I wanted to write a CherryPy web application that could be mounted at any URL, even behind a reverse proxy.

That is, I wanted to be able to run the CherryPy app on a machine that’s on a private network, where its URL is something like http://internal-dns-name/. Then, I wanted to use a reverse HTTP proxy running Apache that has a public domain name at a URL like https://example.com/application/. Note that neither the protocol, nor the hostname, nor the path match between the two. When configuring this, it will serve web pages out of the box, but all the links that CherryPy generates are http://internal-dns-name/ links, whcih mean that CSS and images and JavaScript assets all fail to load.

The first things I read indicated that Apache can handle the host part (and possibly the protocol part?), by setting ProxyPreservehost On in the frontend Apache configuration. However, that would mean that I’d have to configure CherryPy to serve the same path (like /application/) as the reverse proxy server, which I didn’t want to do because it would tie the configuration for the frontend to the configuration for the backend.

The Apache documentation suggests using mod_proxy_html to sovle this problem. That module examines HTML coming from the backend service and munges links based on a regular expression, but I didn’t want to do this. It seemed like a fragile hack, and I was also worried about the security implications of an XML parser written in C. Lol.

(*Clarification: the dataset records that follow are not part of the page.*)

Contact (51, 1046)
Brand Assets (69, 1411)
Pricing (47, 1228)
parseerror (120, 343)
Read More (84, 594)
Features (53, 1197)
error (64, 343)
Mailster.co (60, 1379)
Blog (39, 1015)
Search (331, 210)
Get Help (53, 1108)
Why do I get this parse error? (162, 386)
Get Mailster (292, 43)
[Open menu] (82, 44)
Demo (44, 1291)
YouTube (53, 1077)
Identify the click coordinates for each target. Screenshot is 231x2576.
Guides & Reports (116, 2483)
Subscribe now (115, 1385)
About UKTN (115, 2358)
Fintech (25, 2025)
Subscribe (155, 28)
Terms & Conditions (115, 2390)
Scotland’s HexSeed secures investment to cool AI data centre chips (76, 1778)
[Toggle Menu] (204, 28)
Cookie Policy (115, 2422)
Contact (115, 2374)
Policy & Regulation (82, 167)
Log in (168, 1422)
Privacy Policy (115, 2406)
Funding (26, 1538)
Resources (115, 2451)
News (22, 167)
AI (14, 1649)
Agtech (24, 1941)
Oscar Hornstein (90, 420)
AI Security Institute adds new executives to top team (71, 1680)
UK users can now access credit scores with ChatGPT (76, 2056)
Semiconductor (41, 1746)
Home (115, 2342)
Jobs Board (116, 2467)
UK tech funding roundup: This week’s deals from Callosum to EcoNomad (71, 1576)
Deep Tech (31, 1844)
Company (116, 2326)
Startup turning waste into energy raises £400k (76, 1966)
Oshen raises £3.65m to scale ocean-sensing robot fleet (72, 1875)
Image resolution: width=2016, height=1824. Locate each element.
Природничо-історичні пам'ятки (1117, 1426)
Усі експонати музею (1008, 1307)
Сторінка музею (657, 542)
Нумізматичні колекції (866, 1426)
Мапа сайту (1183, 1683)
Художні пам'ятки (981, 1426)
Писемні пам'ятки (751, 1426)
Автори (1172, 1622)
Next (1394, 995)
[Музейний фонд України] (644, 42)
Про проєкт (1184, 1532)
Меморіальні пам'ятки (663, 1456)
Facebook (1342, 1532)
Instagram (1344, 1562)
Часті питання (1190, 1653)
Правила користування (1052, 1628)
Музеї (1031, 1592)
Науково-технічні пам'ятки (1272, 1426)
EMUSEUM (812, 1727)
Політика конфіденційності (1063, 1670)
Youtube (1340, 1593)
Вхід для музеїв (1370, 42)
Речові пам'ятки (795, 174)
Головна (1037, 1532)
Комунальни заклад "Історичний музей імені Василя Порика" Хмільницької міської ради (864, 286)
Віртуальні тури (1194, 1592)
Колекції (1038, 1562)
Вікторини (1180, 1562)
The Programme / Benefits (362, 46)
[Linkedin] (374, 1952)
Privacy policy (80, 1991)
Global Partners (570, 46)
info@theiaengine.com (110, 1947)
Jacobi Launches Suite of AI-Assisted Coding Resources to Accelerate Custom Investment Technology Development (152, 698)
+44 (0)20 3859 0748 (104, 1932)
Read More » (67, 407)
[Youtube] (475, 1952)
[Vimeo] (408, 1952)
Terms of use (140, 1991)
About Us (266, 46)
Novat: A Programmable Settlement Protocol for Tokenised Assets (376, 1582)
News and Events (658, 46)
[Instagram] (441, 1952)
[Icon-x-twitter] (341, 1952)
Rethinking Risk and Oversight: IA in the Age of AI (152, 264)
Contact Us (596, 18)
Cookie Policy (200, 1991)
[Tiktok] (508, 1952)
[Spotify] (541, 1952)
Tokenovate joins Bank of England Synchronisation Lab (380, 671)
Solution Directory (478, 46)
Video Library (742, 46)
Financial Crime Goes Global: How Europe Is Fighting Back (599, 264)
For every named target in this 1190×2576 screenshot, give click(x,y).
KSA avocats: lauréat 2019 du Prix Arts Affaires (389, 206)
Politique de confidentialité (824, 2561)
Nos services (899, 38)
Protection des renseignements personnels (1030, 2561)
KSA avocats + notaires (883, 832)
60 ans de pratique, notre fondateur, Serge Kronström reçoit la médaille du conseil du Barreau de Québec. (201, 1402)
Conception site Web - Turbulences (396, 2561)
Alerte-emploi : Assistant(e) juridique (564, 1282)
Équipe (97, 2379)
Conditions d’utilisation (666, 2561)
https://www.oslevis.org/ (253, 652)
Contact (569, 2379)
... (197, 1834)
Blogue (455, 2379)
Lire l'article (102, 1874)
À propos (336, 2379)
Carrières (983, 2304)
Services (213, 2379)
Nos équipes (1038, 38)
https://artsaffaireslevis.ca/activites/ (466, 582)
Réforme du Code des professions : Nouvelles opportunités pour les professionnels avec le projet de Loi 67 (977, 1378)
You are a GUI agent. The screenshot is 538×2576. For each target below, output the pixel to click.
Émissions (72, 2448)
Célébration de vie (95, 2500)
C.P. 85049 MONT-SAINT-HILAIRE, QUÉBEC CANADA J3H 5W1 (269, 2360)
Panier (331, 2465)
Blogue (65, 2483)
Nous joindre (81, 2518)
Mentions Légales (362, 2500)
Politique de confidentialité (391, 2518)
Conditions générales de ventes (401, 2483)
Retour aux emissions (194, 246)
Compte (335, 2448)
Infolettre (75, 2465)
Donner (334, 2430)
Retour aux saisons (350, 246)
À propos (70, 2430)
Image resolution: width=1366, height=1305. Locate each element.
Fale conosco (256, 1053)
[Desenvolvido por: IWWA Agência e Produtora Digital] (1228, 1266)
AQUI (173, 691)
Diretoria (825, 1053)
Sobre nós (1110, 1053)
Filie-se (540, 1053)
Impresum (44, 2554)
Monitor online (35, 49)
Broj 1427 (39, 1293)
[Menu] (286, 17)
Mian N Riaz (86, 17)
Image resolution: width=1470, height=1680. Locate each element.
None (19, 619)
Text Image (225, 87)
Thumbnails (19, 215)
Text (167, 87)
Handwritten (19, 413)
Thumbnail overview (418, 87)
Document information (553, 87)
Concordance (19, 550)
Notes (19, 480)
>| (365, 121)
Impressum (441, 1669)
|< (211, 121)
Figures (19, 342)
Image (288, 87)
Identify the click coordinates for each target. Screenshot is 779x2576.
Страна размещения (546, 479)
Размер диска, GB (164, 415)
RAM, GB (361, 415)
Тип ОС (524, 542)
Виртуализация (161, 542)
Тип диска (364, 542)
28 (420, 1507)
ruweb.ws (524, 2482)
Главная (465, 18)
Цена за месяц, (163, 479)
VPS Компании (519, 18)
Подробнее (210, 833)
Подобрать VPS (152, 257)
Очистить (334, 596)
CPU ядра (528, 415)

However, I finally discovered that I could configure CherryPy to handle the link rewriting itself, as long as I passed in the URL that was coming in on the frontend somehow.

I found some TurboGears documentation referencing CherryPy that was doing HTTPS termination on the frontend server, and reverse proxying to the private CherryPy server over HTTP. It looked like this could be adapted to do what I wanted, except that it was for CherryPy 2.x, which is quite old. I had to port the same idea to use CherryPy 3.x concepts - and in CherryPy 3, “filters” are now “tools” (1, 2).

When I did that, I ended up with BaseUrlOverride. This does what I want, but has a few moving parts. (The below code has been modified from the link above to be more generic.)

  1. I have a class implementing the tool

    class BaseUrlOverride(cherrypy.Tool):
    
        def __init__(self):
            cherrypy.Tool.__init__(self, 'before_request_body', self.setbaseurl)
    
        def setbaseurl(self, baseurl=None):
            if baseurl:
                cherrypy.request.base = baseurl
    
  2. I check an environment variable - which are easy to pass to my application using my Docker tooling - for the proper base URL

    if "BASEURL_OVERRIDE" in os.environ.keys():
        configuration['baseurloverride'] = os.environ["BASEURL_OVERRIDE"]
    
    • It’s possible I could get Apache to pass a header with this information, but I haven’t looked into that
  3. I enable the tool in the CherryPy config

    cherrypy.tools.baseurloverride = util.BaseUrlOverride()
    cherrypy.tree.mount(server, '/', {
        '/': {
            'tools.baseurloverride.baseurl': configuration['baseurloverride'],
            'tools.baseurloverride.on': True},
    

Two things to note about this that I didn’t find spelled out anywhere

  1. Setting 'tools.baseurloverride.baseurl': something passes something as an argument named baseurl to the setbaseurl() method. If that argument name doesn’t exist in setbaseurl(), CherryPy will throw an exception.
  2. Setting 'tools.baseurloverride.on': True enables the tool site-wide. Without setting this, I’d need to use a decorator for each method I wanted to use the tool on, calling something like @cherrypy.tools.baseurloverride() before each method declaration in my CherryPy application class.